Collected data
----------
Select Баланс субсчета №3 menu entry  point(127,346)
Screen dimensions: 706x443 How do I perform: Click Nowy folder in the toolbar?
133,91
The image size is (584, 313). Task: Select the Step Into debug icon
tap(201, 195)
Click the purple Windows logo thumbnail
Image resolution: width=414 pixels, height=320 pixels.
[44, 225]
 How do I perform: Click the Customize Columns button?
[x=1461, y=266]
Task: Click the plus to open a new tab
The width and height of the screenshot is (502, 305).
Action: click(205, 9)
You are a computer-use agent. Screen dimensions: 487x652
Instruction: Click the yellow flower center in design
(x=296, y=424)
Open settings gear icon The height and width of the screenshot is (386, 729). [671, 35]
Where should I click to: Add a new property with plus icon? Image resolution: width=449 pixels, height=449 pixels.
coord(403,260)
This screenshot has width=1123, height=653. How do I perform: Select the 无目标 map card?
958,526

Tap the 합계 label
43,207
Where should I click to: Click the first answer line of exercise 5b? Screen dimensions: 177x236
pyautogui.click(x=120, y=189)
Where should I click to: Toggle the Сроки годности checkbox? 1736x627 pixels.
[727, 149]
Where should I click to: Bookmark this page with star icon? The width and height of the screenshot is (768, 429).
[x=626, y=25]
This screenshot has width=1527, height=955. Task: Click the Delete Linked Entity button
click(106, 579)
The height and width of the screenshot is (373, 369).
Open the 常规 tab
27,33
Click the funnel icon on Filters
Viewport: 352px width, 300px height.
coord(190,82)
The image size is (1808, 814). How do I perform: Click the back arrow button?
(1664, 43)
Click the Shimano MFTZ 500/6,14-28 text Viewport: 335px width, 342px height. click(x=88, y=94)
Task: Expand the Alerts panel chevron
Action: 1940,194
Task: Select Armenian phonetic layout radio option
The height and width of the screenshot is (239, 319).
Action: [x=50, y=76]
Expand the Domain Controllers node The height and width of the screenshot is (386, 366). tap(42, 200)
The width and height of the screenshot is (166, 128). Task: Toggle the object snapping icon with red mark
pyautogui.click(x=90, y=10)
----------
Task prompt
Output each line exactly, from the first line of the data down to the line that contains "You are a computer-use", both included.

Answer to the problem
Select Баланс субсчета №3 menu entry  point(127,346)
Screen dimensions: 706x443 How do I perform: Click Nowy folder in the toolbar?
133,91
The image size is (584, 313). Task: Select the Step Into debug icon
tap(201, 195)
Click the purple Windows logo thumbnail
Image resolution: width=414 pixels, height=320 pixels.
[44, 225]
 How do I perform: Click the Customize Columns button?
[x=1461, y=266]
Task: Click the plus to open a new tab
The width and height of the screenshot is (502, 305).
Action: click(205, 9)
You are a computer-use agent. Screen dimensions: 487x652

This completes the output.